- _Given task_: Copy the listing below word for word, and leave the pictures out of your copy.

►

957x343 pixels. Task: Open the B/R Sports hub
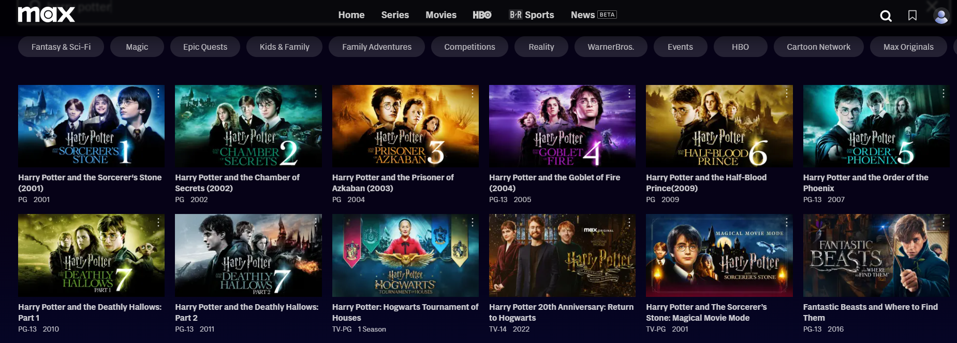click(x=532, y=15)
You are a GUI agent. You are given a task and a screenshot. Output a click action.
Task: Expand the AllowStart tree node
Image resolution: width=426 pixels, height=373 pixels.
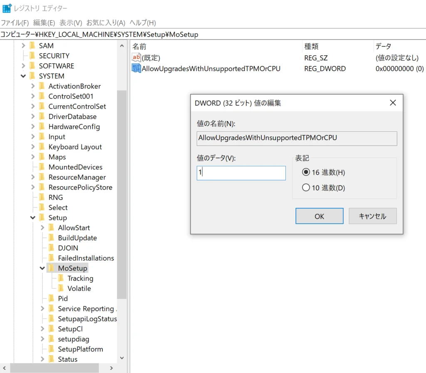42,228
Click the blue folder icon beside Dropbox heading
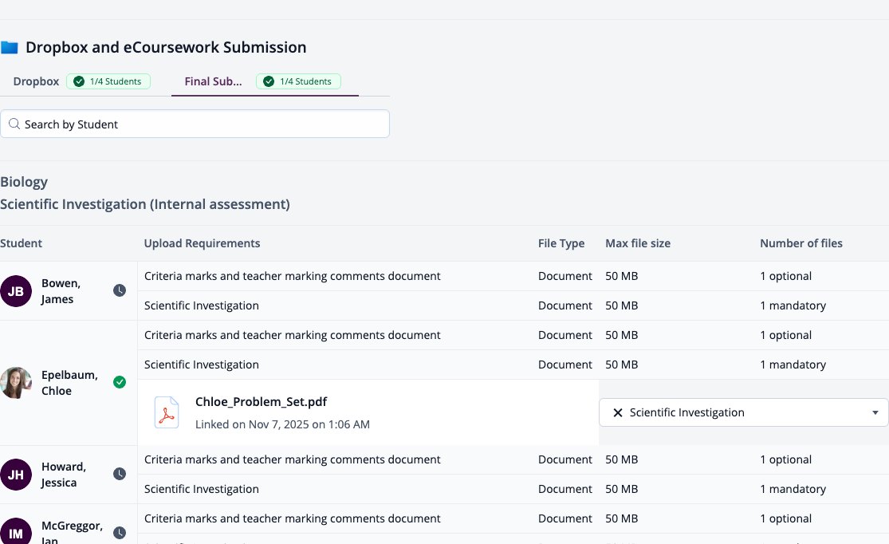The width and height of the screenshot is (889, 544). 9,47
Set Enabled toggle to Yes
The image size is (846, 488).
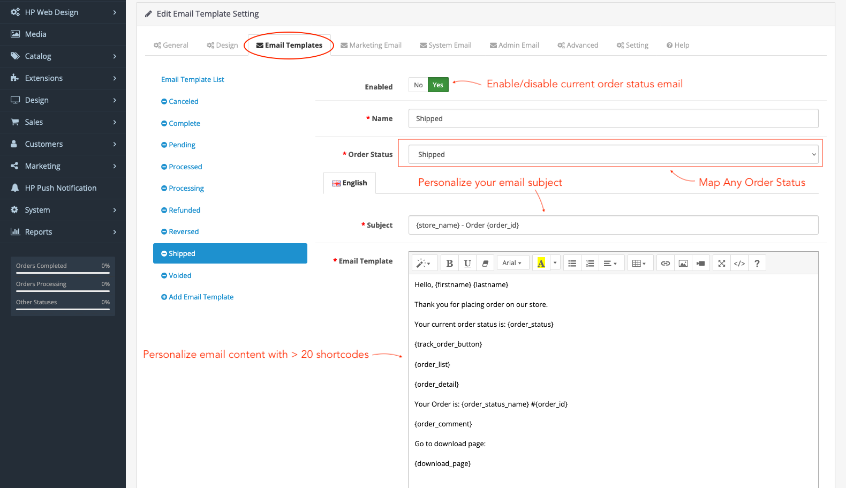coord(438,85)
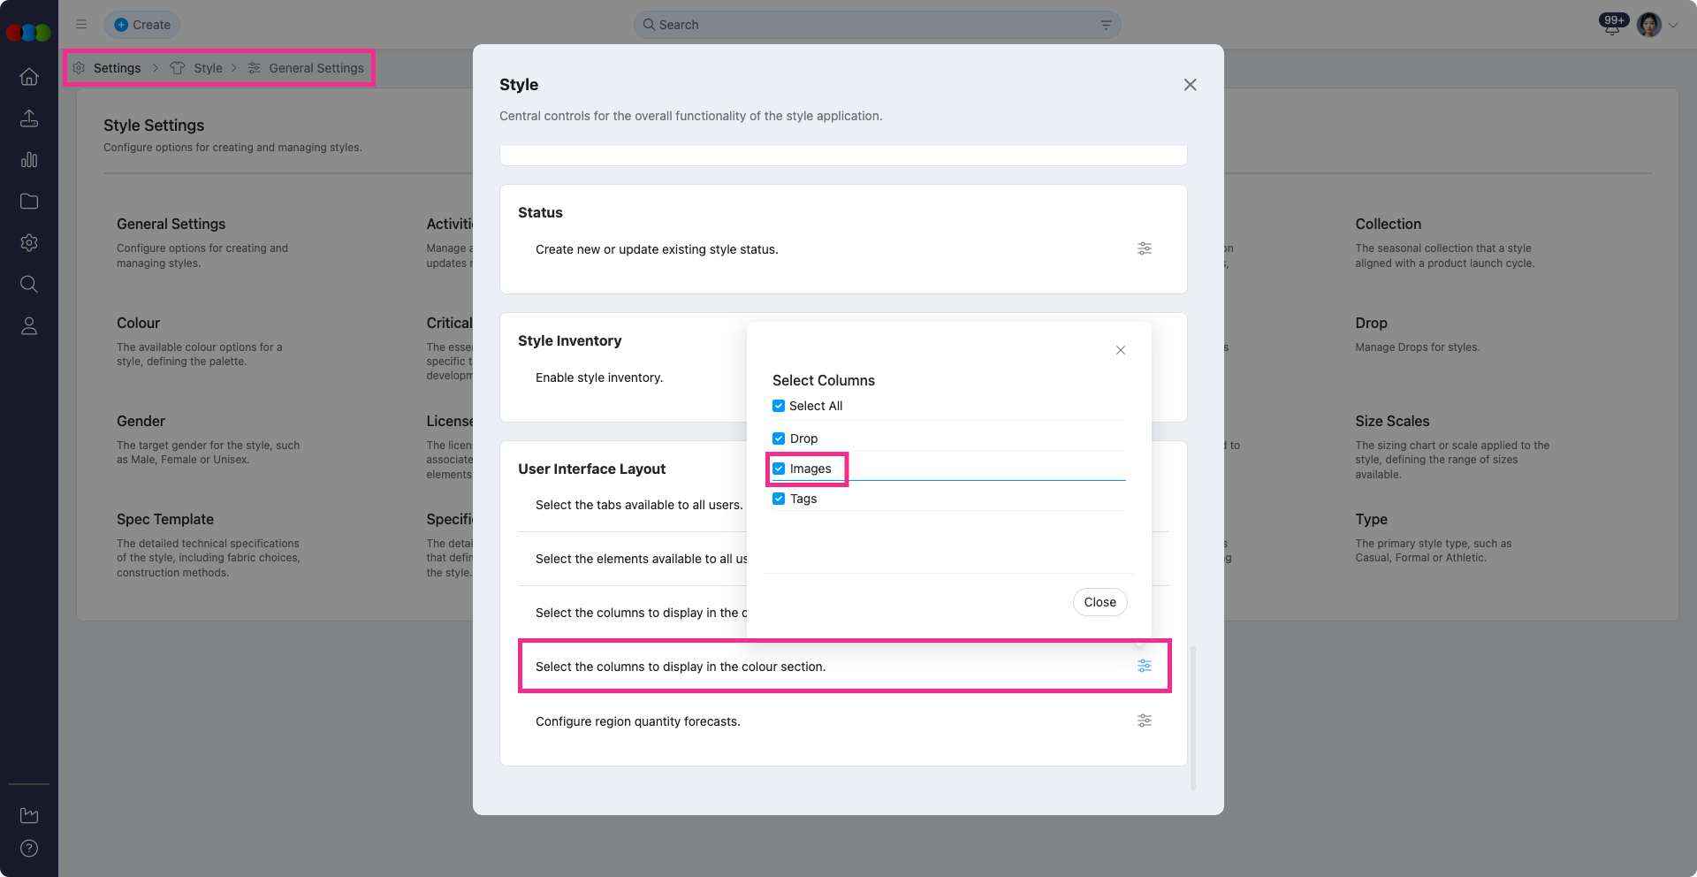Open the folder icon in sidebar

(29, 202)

◄

- _Worked answer_:
957x343 pixels. Task: Open the B/R Sports hub
click(x=532, y=15)
You are a GUI agent. You are given a task and a screenshot. Output a click action.
Task: Expand the AllowStart tree node
Image resolution: width=426 pixels, height=373 pixels.
42,228
Click the blue folder icon beside Dropbox heading
The width and height of the screenshot is (889, 544). 9,47
Set Enabled toggle to Yes
The image size is (846, 488).
coord(438,85)
Open the folder icon in sidebar

(29, 202)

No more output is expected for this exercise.